Chemotherapy-induced dilated cardiomyopathy (CI-DCM) is a well-recognized phenotype of non-ischemic dilated cardiomyopathy (DCM), characterized by poor outcomes. However, a detailed comparison between idiopathic DCM (iDCM) and CI-DCM is still lacking. All consecutive DCM patients enrolled in the Trieste Muscle Heart Disease Registry were analysed. CI-DCM and iDCM were defined according to current recommendations. The primary study outcome measure was all-mortality death and secondary outcomes were a) a composite of cardiovascular death/heart-transplantation/ventricular-assist-device implantation, and b) major ventricular arrhythmias.
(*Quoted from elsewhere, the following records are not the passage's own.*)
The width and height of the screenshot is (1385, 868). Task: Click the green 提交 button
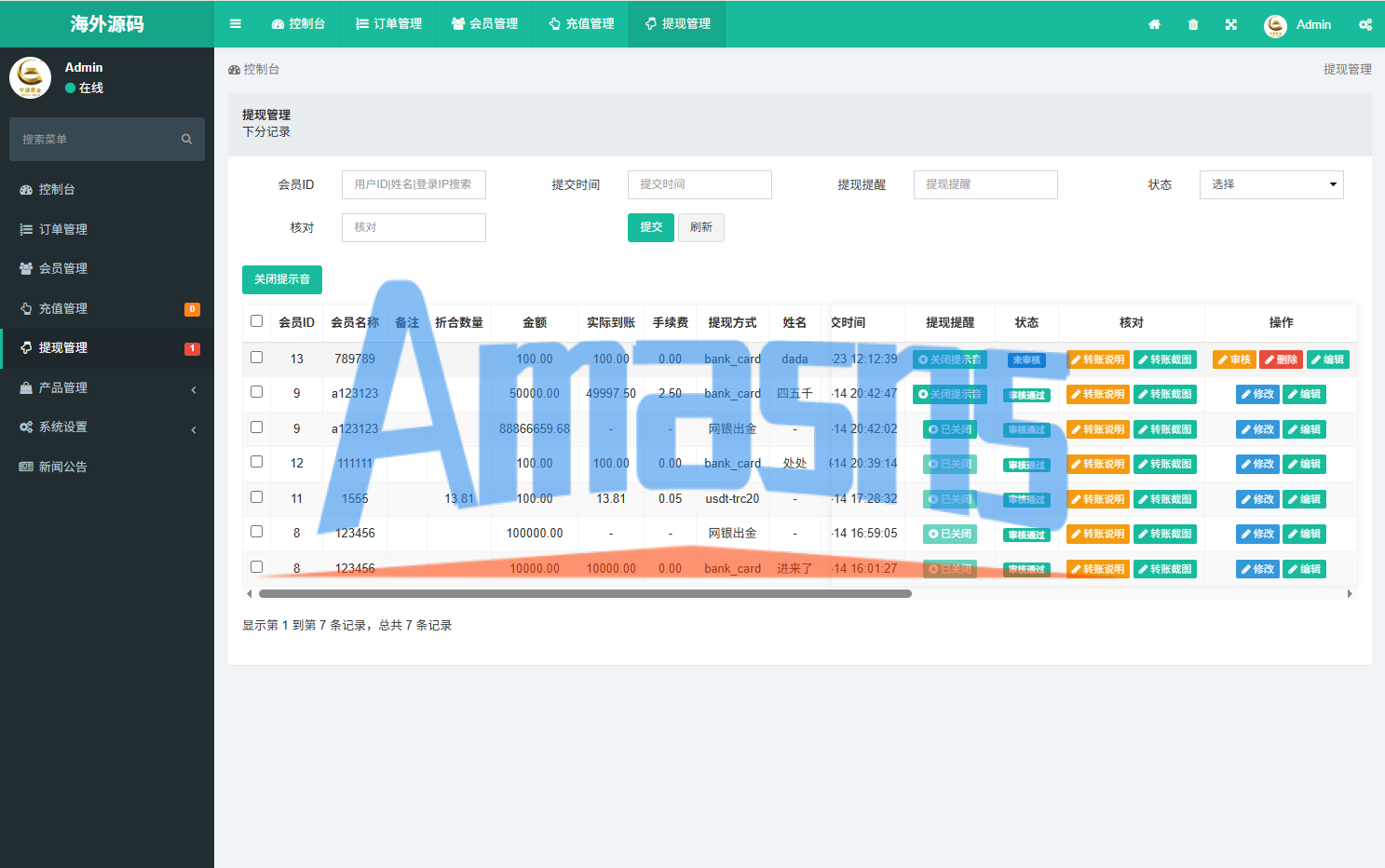[650, 227]
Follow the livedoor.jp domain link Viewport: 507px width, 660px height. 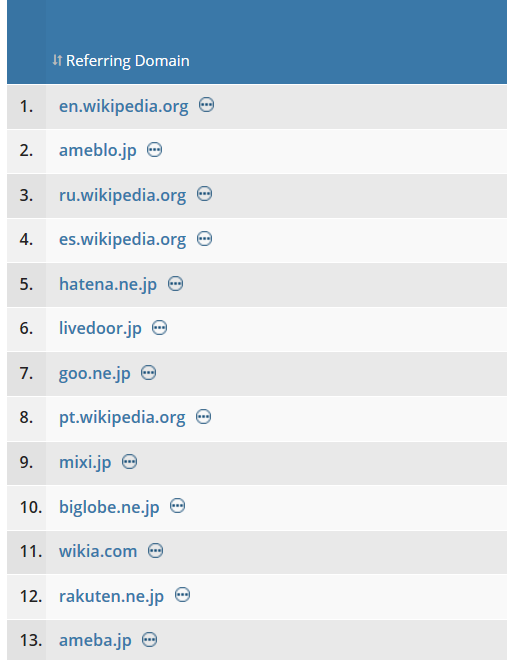coord(100,329)
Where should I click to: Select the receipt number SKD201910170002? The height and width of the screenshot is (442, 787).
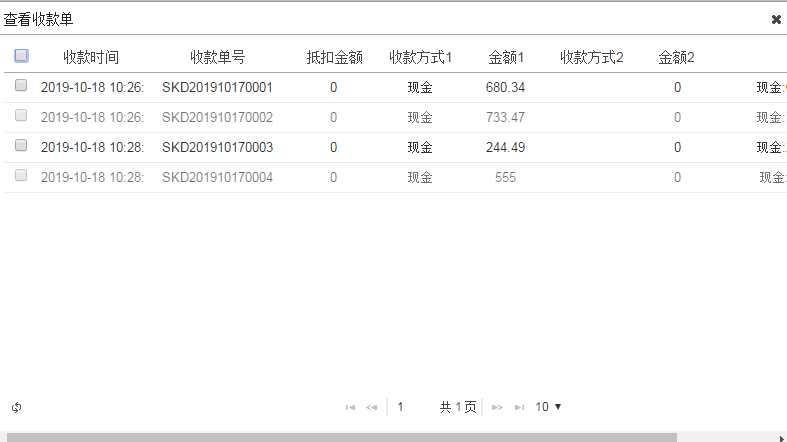pos(217,117)
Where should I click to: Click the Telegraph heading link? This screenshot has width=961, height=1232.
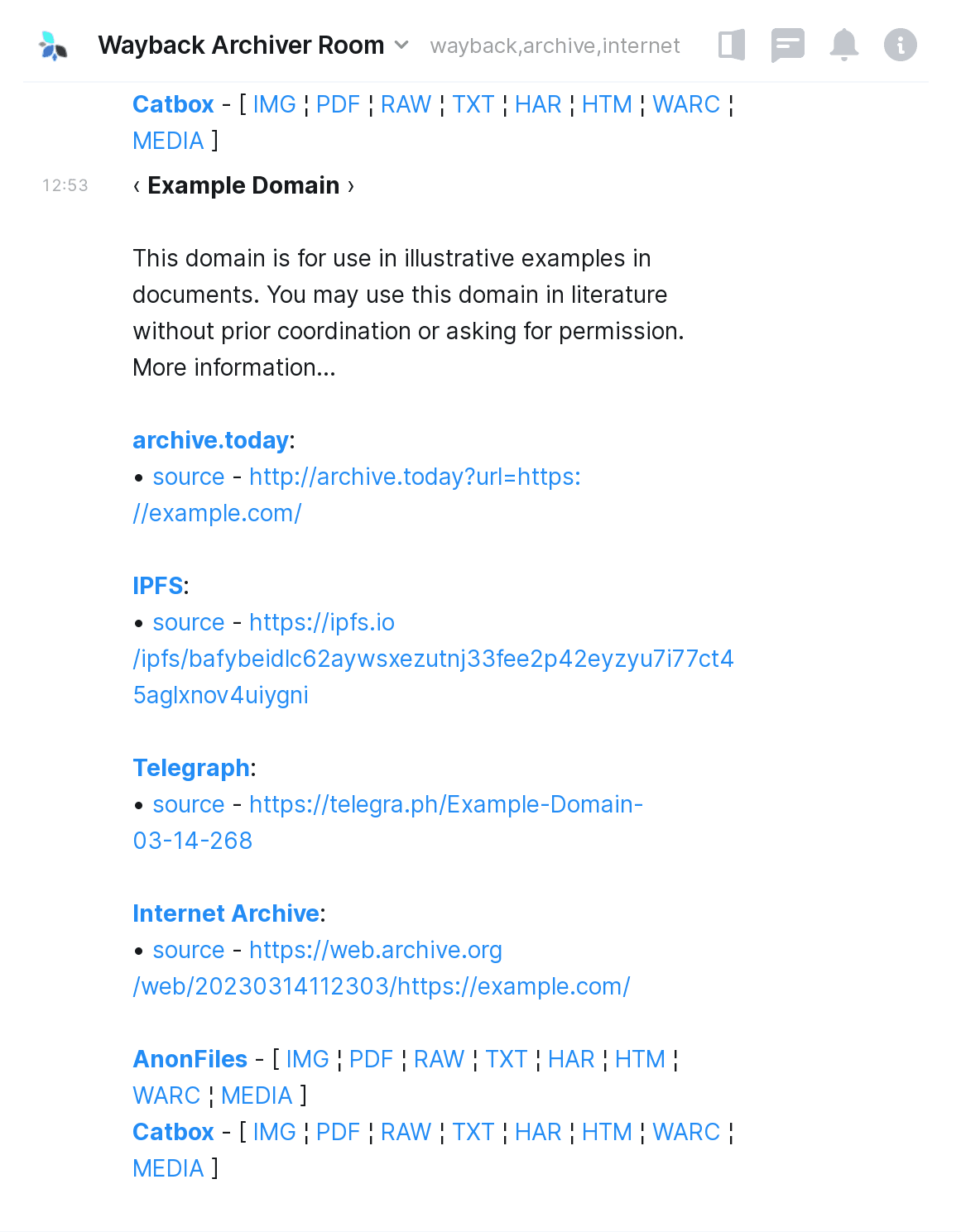[190, 768]
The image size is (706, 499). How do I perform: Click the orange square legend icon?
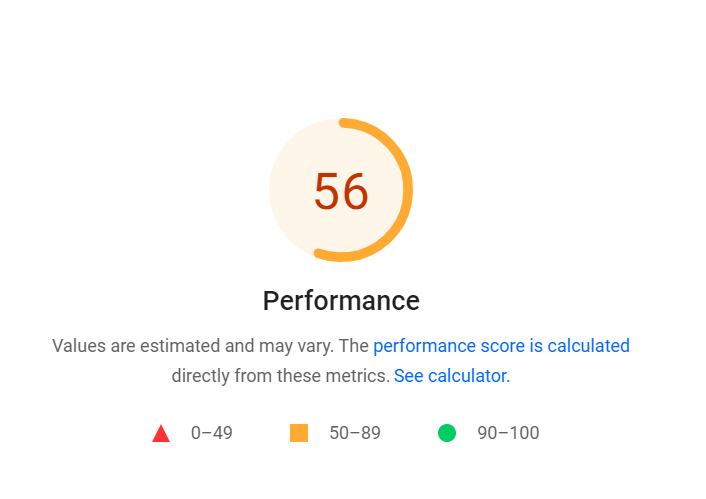pos(298,433)
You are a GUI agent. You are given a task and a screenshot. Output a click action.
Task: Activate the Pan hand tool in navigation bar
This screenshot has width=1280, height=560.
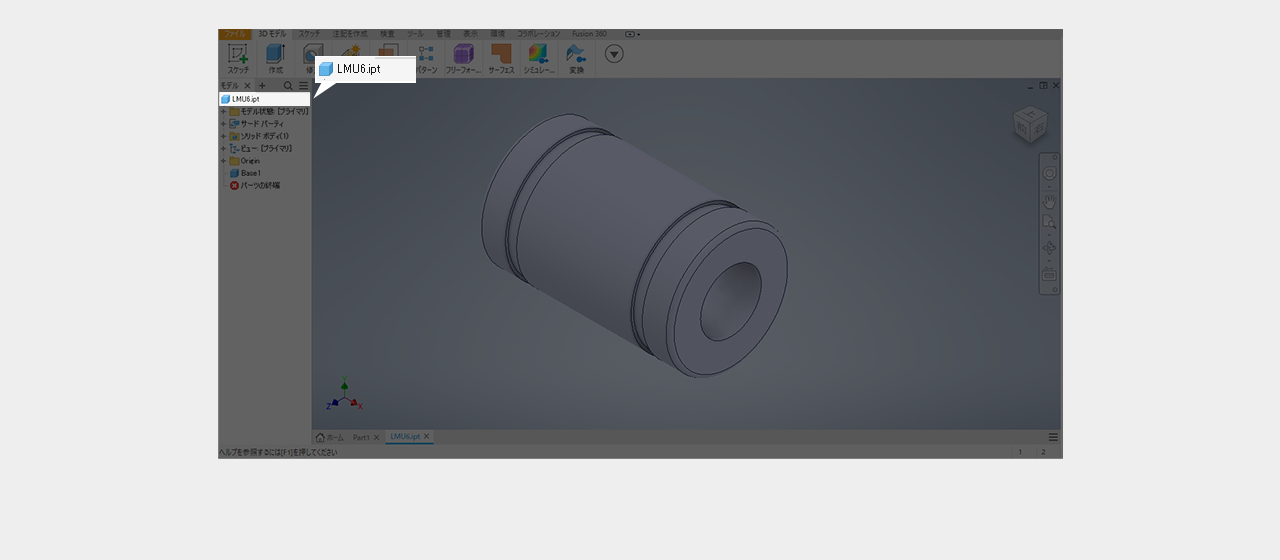point(1049,200)
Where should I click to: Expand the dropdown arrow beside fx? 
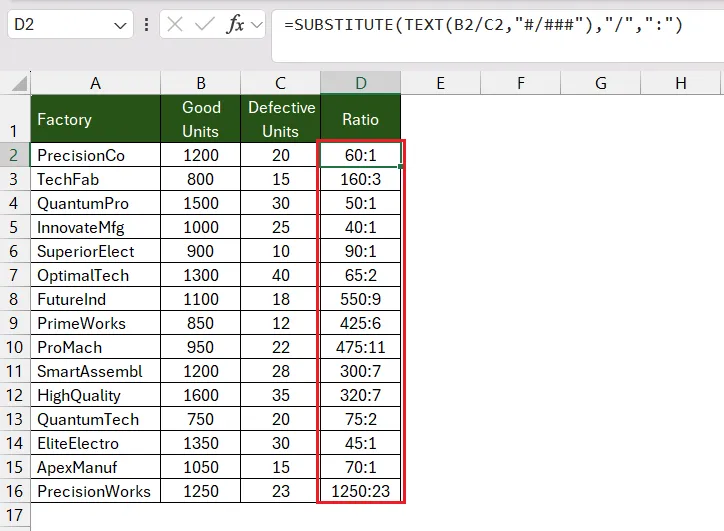point(257,25)
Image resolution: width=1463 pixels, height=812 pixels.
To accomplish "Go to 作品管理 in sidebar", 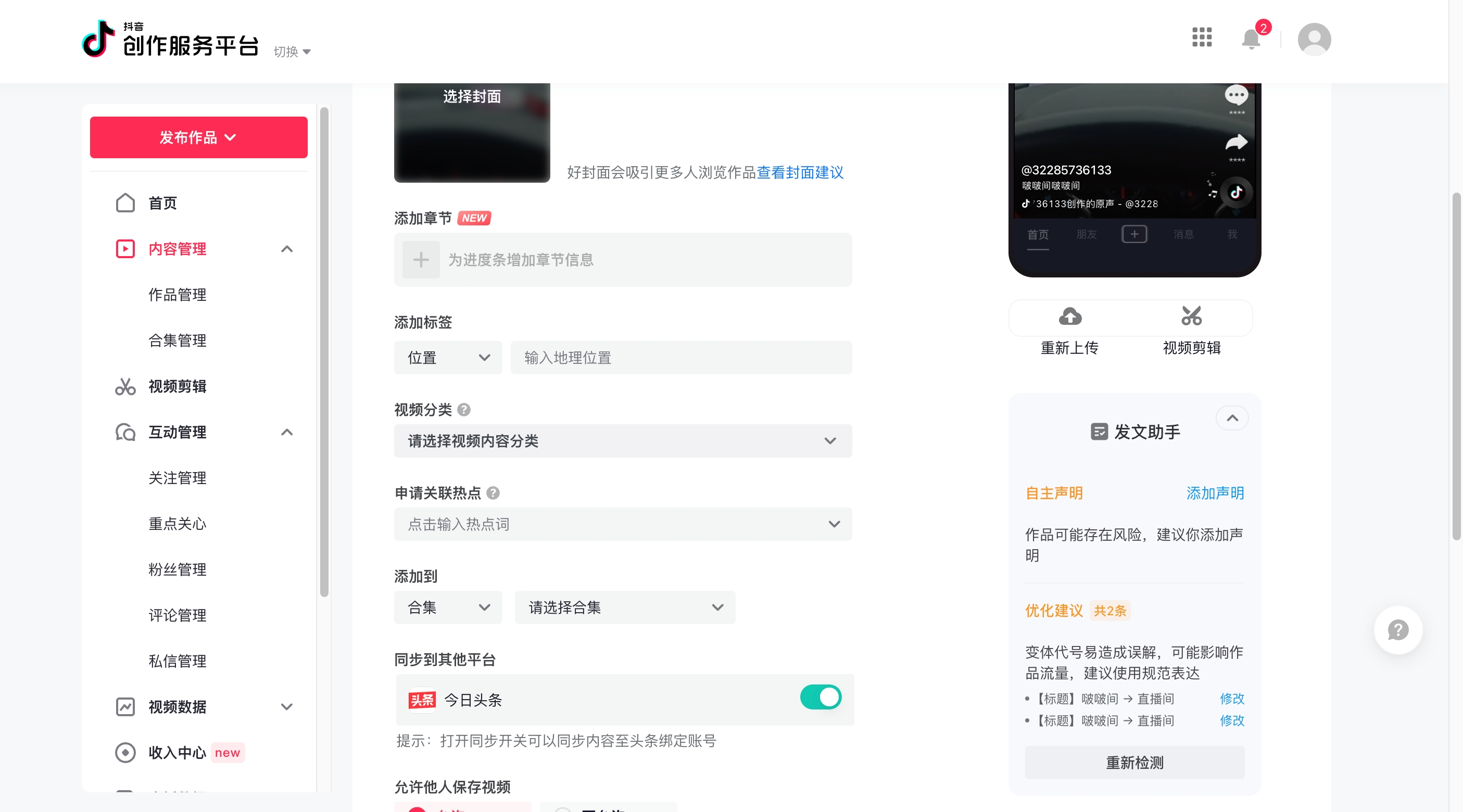I will pyautogui.click(x=177, y=295).
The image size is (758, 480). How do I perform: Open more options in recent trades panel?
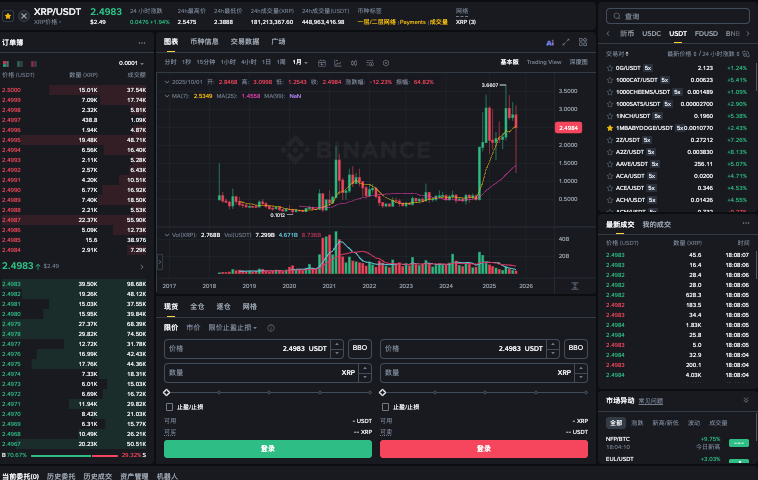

The study included 551 patients (499 iDCM and 52 CI-DCM). At enrolment, compared with iDCM, CI-DCM patients were older (51±14years vs. 58±3years, respectively, P<0.001) and had a higher left ventricular ejection fraction (32%±9 vs. 35%±10, respectively, P=0.03). Over a median follow-up of 90months (IQR 54-140months), CI-DCM patients had a higher incidence of all-cause mortality compared with iDCM (36.5% vs. 8.4% in CI-DCM and iDCM respectively, P<0.001), while the incidence of major ventricular arrhythmias was higher in the iDCM group compared with CI-DCM (4% vs. 0%, in CI-DCM and iDCM respectively, P=0.03). The risk of the composite outcome was comparable between the two groups (P=0.91). At Cox multivariable analysis, the diagnosis of CI-DCM emerged as independently associated to primary outcome (HR 6.42, 95% C.I. 2.52-16.31, P<0.001). In a well-selected DCM cohort, patients with a chemotherapy-induced aetiology had a higher incidence of all-cause mortality compared with iDCM. Conversely, the incidence of life-threatening ventricular arrhythmic events was higher among patients with iDCM.